Any PR programme, be it a once-off project, short-term campaign or long-term retainer-led relationship, needs to be viewed as a partnership between agency and client. If there is no true commitment to teamwork, collaboration and co-operation, PR will not deliver the results we know it can. It’s that simple.
Add to that the client’s commitment level to the PR process. Two vastly different experiences recently brought home in very different ways the absolute need for senior client commitment to the PR process.
One potential client, a CEO, is keen to engage but simply doesn’t have the capacity or time he knows will be required of him in order to see results. He knows that his direction is key to the success of any PR output and he’s not prepared to risk his or his organisation’s reputation with a half-baked approach.

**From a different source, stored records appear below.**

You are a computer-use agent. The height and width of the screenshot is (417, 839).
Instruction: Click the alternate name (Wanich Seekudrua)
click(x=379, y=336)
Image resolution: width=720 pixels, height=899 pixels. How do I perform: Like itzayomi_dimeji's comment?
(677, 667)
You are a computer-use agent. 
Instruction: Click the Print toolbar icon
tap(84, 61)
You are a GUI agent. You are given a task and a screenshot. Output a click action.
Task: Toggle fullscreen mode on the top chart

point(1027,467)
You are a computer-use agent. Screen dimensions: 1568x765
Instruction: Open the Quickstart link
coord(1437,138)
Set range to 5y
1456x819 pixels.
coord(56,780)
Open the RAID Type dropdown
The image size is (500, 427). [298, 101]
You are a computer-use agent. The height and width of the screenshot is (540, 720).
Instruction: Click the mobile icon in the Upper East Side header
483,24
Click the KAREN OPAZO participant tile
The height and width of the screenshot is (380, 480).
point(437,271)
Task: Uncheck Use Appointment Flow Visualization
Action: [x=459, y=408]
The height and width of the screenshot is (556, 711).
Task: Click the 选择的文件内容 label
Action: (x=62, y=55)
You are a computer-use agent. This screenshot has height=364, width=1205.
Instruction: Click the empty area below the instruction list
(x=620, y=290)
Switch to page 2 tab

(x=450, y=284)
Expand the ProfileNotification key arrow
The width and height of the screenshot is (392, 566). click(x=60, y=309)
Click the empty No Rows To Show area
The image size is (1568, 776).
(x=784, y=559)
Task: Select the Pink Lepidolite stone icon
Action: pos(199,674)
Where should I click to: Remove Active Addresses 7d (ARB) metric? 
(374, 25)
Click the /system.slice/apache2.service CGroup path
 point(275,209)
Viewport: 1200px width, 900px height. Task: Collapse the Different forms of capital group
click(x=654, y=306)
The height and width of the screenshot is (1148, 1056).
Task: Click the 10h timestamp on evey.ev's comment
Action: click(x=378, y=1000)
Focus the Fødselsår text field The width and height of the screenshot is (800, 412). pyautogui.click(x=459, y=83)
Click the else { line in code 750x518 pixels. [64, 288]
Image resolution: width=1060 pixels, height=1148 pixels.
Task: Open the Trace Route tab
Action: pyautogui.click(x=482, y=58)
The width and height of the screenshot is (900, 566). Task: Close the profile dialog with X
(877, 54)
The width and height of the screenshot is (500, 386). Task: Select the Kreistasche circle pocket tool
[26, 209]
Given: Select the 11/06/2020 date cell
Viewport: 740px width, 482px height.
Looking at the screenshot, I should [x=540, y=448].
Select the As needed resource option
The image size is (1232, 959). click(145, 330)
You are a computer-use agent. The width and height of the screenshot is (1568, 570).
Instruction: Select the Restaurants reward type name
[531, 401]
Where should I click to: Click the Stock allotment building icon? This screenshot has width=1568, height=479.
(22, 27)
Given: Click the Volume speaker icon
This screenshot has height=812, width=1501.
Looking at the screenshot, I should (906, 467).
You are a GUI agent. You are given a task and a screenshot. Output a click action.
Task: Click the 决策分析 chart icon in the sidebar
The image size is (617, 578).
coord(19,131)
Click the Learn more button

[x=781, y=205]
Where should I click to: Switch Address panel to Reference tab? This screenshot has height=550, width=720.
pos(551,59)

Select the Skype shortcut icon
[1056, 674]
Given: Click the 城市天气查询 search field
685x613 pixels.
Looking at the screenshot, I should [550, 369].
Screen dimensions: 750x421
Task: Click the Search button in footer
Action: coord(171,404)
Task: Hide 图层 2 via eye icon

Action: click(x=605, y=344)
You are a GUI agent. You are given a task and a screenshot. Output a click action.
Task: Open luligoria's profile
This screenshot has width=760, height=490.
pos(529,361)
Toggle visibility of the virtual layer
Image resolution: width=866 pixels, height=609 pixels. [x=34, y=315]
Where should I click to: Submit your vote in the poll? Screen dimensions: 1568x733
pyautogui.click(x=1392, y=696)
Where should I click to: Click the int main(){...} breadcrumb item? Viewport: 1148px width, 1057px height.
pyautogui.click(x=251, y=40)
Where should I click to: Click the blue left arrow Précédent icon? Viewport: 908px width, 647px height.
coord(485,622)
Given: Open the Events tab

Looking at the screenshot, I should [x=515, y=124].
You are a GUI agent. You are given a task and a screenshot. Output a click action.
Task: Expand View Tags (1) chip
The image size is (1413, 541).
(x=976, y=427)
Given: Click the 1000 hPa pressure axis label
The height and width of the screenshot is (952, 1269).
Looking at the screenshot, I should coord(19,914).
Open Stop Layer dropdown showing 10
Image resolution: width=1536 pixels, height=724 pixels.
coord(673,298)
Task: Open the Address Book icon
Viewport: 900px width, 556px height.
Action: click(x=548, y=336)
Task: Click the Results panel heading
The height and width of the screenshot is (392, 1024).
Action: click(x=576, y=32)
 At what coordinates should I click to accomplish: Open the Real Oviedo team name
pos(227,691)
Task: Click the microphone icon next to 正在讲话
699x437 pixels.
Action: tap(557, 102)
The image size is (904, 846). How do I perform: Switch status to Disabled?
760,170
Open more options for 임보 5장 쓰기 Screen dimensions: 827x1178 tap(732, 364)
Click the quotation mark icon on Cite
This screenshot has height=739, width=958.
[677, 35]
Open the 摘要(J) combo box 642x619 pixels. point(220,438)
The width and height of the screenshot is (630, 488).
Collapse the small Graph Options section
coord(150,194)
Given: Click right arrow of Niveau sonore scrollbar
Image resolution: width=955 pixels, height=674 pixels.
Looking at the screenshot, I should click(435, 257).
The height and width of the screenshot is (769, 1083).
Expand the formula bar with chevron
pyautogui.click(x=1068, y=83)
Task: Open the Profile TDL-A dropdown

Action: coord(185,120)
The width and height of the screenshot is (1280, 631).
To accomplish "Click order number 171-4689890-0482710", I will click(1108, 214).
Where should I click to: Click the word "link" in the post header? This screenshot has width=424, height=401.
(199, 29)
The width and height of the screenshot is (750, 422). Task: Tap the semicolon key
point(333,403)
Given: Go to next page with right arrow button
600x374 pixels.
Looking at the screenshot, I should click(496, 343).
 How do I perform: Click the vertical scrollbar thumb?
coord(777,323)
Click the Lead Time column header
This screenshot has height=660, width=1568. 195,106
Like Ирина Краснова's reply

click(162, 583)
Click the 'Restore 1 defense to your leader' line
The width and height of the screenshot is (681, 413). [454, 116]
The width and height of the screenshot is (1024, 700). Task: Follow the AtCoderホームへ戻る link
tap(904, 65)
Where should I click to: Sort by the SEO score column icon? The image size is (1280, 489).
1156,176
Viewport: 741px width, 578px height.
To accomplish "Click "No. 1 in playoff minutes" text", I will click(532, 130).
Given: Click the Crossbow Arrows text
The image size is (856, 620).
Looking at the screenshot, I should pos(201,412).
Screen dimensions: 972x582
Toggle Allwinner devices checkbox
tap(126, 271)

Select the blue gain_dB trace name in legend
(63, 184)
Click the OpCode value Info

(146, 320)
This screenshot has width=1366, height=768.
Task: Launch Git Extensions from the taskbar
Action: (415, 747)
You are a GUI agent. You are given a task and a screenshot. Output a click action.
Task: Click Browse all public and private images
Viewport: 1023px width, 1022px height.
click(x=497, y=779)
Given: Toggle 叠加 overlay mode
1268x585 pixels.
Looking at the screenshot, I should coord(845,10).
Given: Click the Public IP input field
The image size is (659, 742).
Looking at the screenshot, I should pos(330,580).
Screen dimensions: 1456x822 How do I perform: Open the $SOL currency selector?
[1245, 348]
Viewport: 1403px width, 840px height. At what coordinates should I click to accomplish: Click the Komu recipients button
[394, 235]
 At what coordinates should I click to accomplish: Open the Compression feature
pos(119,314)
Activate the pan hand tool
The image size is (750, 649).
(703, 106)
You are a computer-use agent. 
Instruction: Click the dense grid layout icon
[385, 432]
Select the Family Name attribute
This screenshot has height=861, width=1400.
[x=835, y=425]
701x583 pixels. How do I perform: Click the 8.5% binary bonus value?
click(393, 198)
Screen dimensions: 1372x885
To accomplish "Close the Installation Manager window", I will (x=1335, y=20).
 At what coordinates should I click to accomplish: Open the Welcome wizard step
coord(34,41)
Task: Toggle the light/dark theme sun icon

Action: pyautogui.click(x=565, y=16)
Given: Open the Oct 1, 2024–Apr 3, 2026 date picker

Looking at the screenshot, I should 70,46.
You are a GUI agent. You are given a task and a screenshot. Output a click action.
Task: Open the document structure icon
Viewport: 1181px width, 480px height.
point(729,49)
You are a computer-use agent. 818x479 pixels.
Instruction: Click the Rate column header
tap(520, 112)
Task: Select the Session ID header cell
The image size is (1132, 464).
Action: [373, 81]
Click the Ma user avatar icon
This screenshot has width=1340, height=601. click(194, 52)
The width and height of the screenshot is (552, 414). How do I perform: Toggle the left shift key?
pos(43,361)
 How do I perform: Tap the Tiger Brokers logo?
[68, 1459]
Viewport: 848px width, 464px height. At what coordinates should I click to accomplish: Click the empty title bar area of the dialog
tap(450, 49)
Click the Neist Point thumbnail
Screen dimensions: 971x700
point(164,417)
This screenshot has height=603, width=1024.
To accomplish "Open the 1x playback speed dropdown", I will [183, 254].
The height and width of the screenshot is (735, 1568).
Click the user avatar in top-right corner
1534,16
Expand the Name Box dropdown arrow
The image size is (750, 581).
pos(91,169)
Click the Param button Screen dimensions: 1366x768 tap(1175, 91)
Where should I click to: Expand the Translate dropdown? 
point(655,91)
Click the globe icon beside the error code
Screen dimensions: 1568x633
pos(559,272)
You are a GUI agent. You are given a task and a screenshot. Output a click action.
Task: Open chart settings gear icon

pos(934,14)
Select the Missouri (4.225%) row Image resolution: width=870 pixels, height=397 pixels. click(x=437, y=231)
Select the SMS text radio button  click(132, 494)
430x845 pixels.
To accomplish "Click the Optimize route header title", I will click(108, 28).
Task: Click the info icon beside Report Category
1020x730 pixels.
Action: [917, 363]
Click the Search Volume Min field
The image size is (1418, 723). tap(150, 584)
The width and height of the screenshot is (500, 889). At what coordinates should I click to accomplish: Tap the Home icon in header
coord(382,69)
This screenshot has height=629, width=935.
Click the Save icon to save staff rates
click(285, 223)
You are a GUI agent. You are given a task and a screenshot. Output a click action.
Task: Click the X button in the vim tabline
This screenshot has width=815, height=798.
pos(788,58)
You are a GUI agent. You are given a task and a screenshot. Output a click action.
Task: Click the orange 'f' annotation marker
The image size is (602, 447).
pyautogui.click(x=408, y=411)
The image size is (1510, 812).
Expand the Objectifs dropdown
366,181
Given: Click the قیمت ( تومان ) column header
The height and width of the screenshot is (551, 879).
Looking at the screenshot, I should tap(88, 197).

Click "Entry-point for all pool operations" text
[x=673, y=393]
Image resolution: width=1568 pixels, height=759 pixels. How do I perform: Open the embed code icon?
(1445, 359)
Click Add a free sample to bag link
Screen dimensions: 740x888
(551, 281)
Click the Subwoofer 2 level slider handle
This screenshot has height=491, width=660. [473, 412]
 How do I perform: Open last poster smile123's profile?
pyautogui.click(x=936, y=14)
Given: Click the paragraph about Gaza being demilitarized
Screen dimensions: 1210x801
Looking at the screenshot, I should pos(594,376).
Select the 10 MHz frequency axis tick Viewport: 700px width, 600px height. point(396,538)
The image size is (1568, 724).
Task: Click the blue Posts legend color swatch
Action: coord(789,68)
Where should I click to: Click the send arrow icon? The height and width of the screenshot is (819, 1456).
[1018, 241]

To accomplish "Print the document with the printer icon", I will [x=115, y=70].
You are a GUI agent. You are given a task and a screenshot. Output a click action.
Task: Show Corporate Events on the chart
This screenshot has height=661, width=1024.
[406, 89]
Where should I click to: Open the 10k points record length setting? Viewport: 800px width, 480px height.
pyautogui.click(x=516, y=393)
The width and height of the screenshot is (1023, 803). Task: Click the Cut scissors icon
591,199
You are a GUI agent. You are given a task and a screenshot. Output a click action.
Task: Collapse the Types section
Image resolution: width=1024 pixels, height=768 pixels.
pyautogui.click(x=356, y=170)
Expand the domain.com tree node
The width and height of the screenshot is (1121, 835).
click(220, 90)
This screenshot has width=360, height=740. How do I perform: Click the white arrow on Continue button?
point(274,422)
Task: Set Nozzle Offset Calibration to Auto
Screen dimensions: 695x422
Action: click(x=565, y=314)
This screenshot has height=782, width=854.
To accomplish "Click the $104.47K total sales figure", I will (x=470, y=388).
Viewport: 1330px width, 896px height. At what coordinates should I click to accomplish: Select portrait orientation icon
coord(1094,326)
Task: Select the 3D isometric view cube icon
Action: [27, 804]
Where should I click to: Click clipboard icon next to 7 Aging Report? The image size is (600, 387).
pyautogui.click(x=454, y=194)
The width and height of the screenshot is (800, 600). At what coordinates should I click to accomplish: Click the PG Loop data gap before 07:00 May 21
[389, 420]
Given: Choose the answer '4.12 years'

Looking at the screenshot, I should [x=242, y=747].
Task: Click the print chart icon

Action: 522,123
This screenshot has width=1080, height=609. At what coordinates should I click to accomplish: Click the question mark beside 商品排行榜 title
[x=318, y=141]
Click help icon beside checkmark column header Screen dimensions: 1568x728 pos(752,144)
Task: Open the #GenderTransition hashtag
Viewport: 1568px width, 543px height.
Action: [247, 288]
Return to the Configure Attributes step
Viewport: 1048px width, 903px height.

The other was during a pitch where there was a collective sigh of relief around the boardroom table, a clear (mis)understanding on their part that we would take complete ownership of the PR programme, one less thing for them to worry about
Investing time and resources
Any client thinking of working with a PR agency needs to be aware upfront of what’s required to optimise results that strategic PR can bring. It’s not about signing a contract or quote and expecting the process to happen spontaneously. It’s about investing time and resources, sometimes a significant amount of both, or else you’re wasting your money.
No one "has time". If there is support and buy in from top executives, then the process will work. If not, it won't. Making it known within the organisation that reputation management and PR is a top priority makes a huge difference in results. Things like keeping appointments with the firm and the media matter a lot. Otherwise, you may get negative press or none at all when you need it. It's an interdependent spoke of a wheel between the company, agency and media.
Success is also about an investment in knowledge sharing. Garbage in, garbage out. Input equals output. However you choose to frame it, agencies cannot work in a vacuum, nor can they manufacture content. Detail, context and relevance are absolute when it comes to developing content on behalf of a client, be it for a media release, pitch or thought leadership article.
We see the most sustainable success when senior executives are committed to and involved in the PR process. Whether they want to be the face of the company is unimportant here, and it doesn’t mean they are the sole contact point between client and agency. Agencies work perfectly well with other personnel who have been tasked with handling PR from the client side. What is important is access to senior knowledge and insight about business strategy, challenges and opportunities, and using that insight to refine our PR and communications approach accordingly.
Ideally, a PR team should be treated as an extension of the executive team by sharing business strategies and forward-thinking. That is true partnership.